Required action
Every line containing the word "Given" must be pulled from the records.

Record extracts
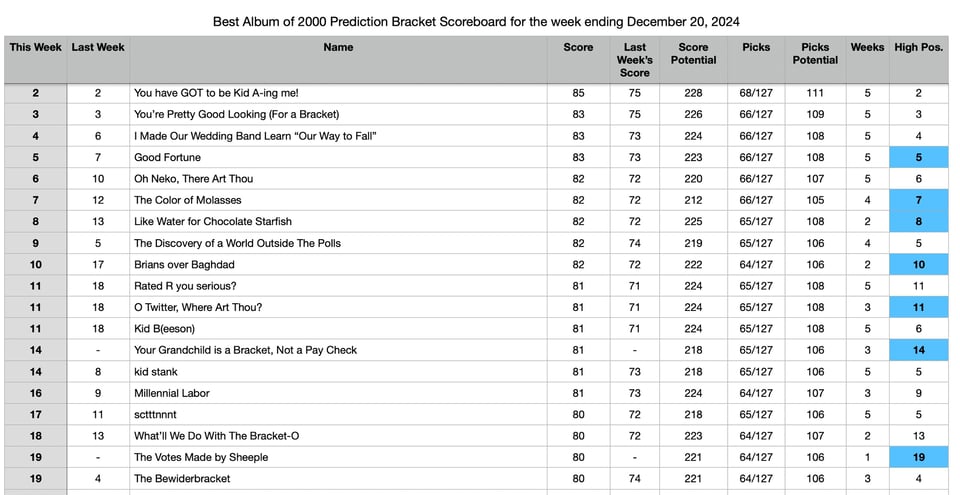This screenshot has height=495, width=960.
Task: Select "Oh Neko, There Art Thou" entry
Action: pyautogui.click(x=193, y=179)
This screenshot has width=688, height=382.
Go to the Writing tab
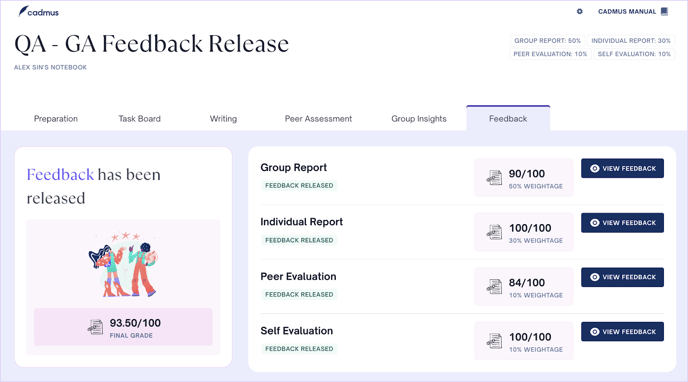pos(223,118)

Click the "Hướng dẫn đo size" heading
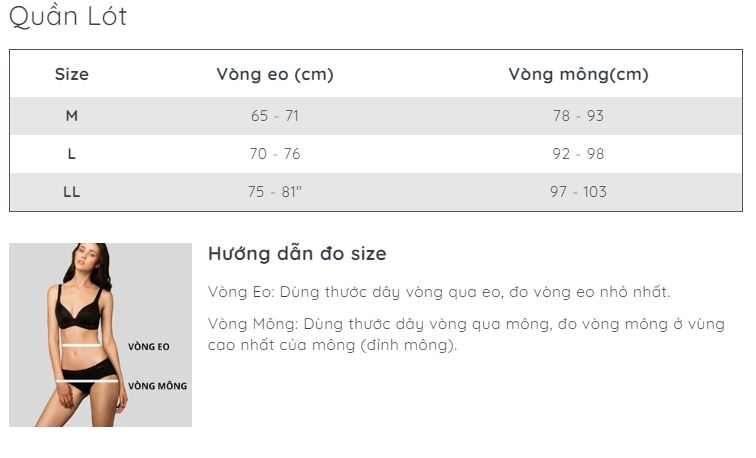click(297, 254)
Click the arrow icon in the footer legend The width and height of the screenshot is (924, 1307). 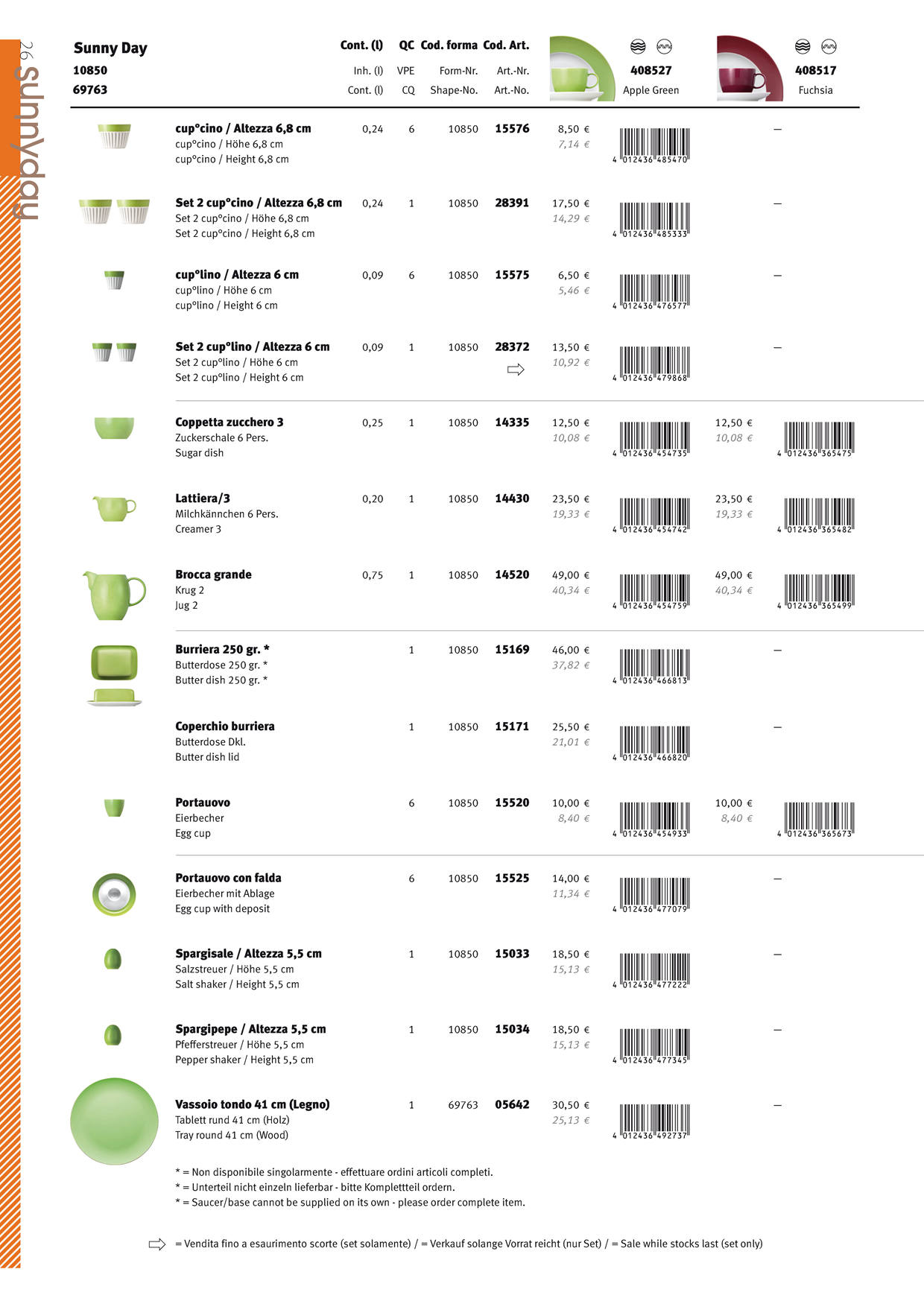(157, 1244)
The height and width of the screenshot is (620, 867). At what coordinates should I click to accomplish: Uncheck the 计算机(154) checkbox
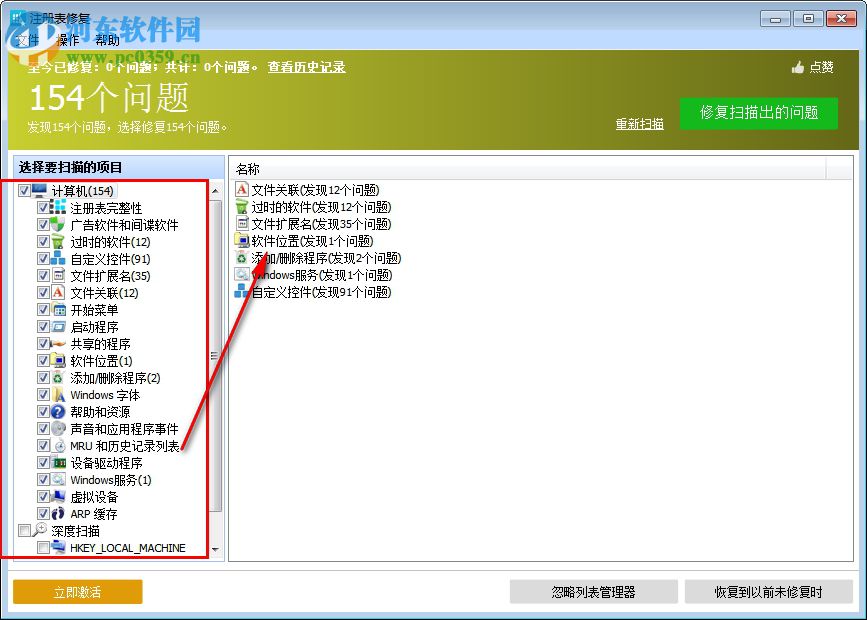click(x=23, y=189)
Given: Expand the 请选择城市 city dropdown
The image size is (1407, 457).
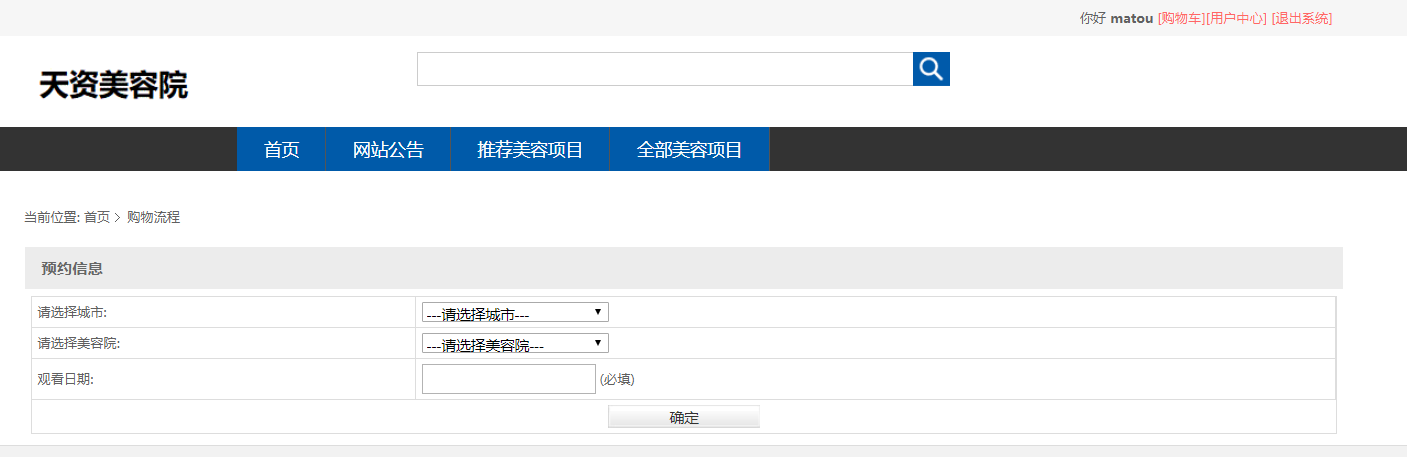Looking at the screenshot, I should pos(515,313).
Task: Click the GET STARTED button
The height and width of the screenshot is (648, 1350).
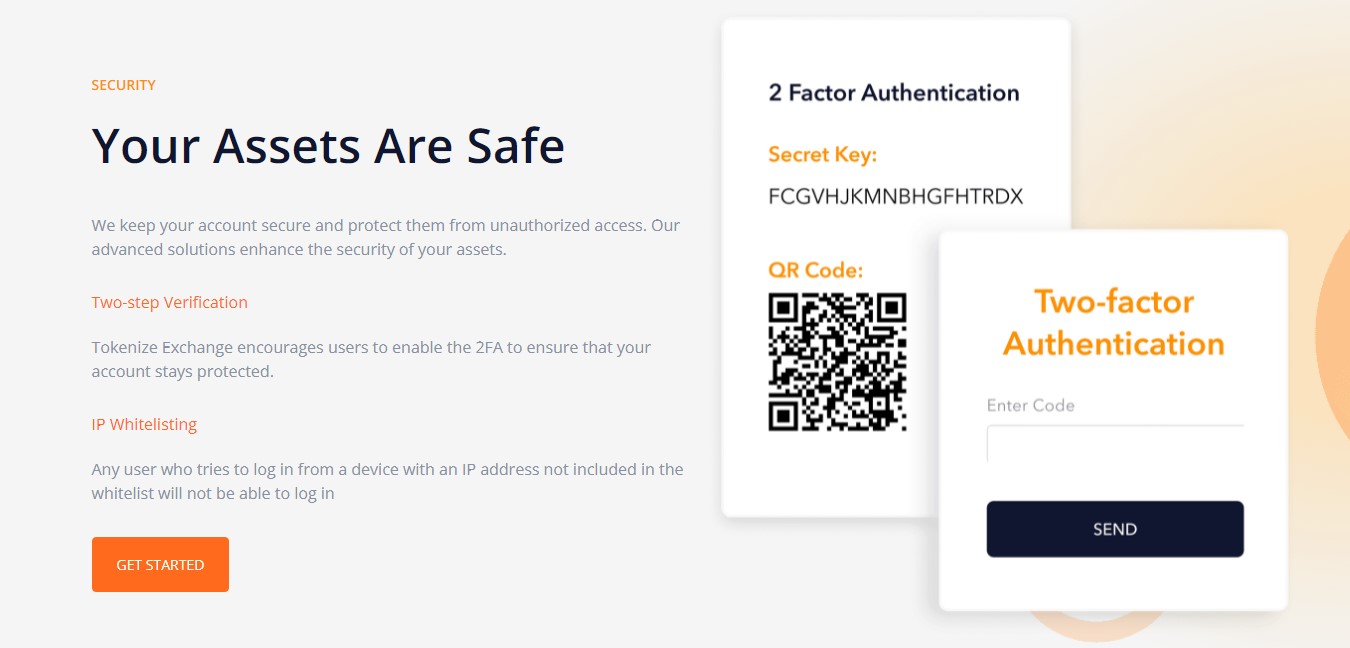Action: pos(160,564)
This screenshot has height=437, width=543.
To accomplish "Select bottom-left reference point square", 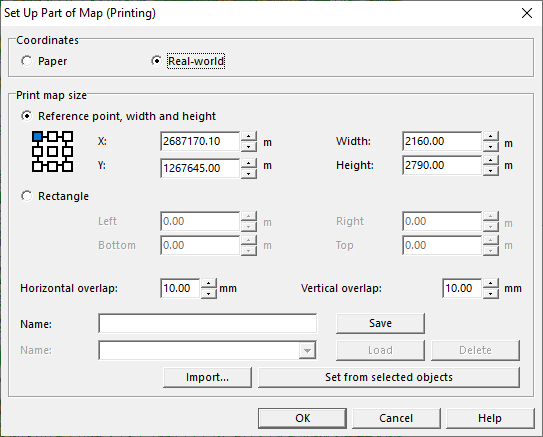I will 37,167.

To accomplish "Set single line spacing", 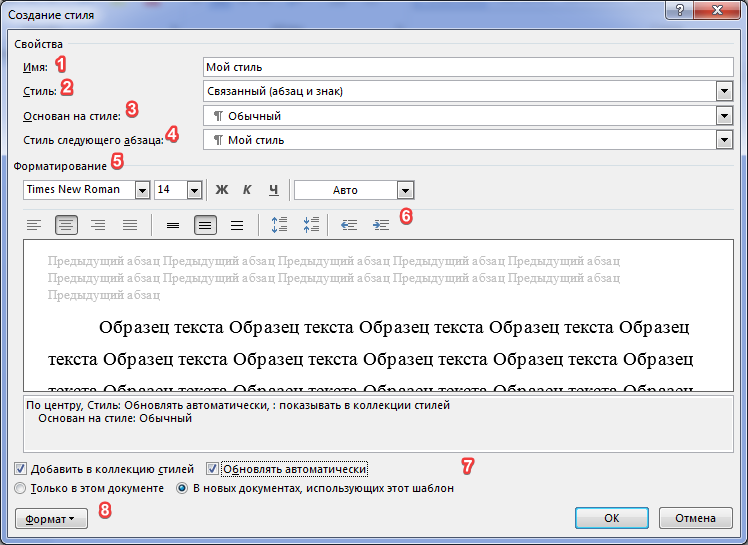I will pos(173,225).

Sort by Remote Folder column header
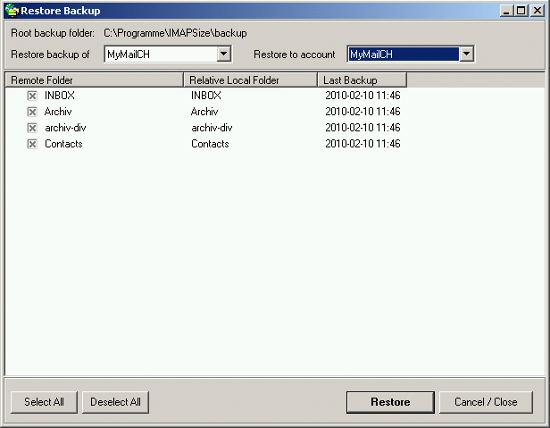pos(94,80)
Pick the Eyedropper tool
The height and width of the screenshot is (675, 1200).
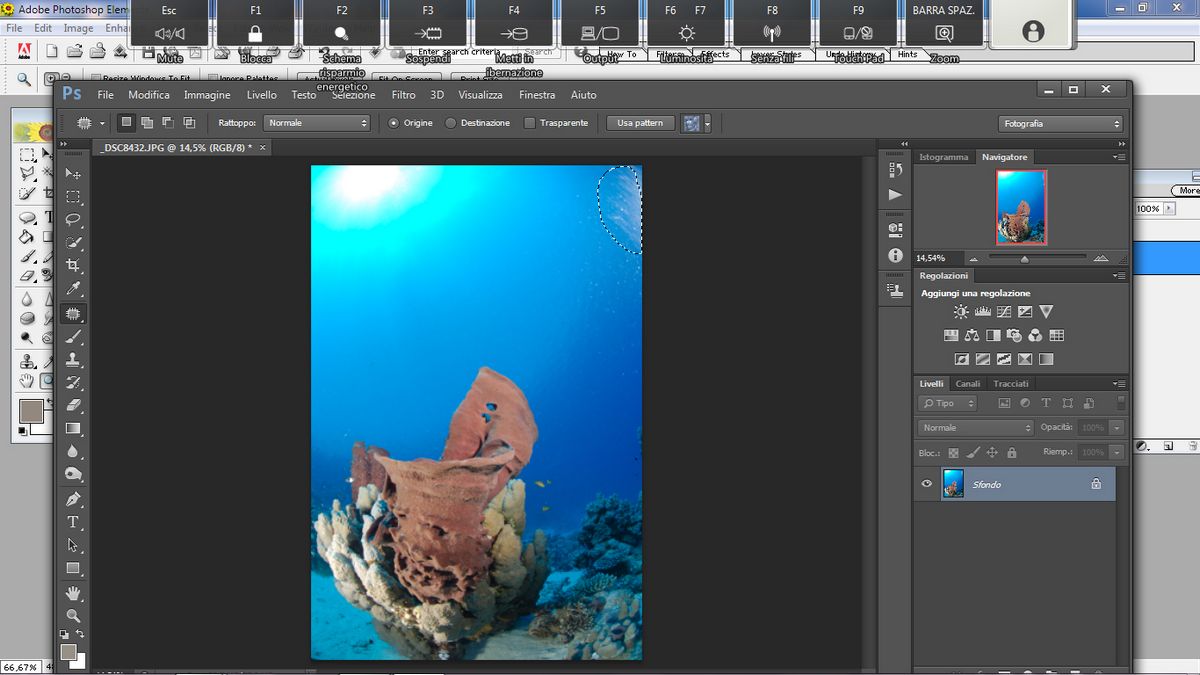click(73, 290)
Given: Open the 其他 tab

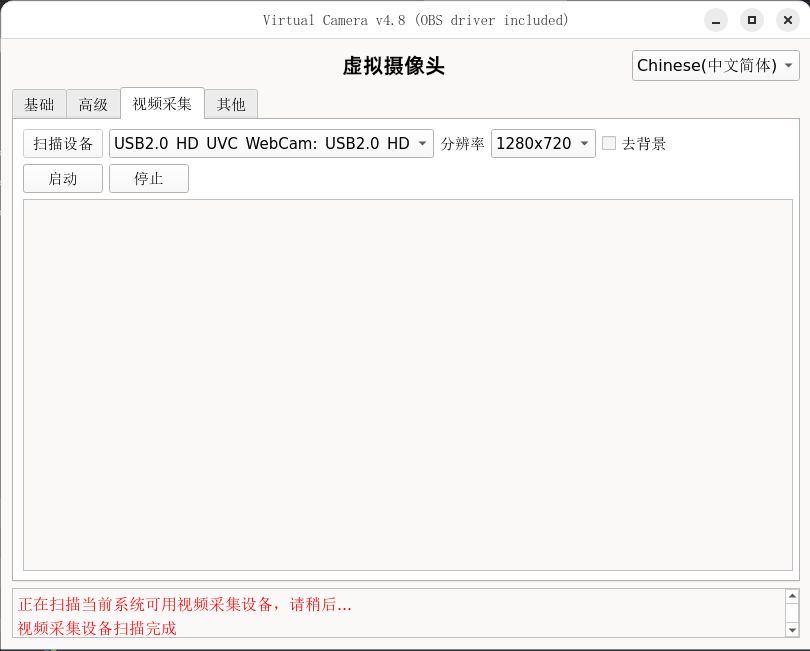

Answer box
Given: Expand the 请选择城市 city dropdown
Given: Open the 其他 tab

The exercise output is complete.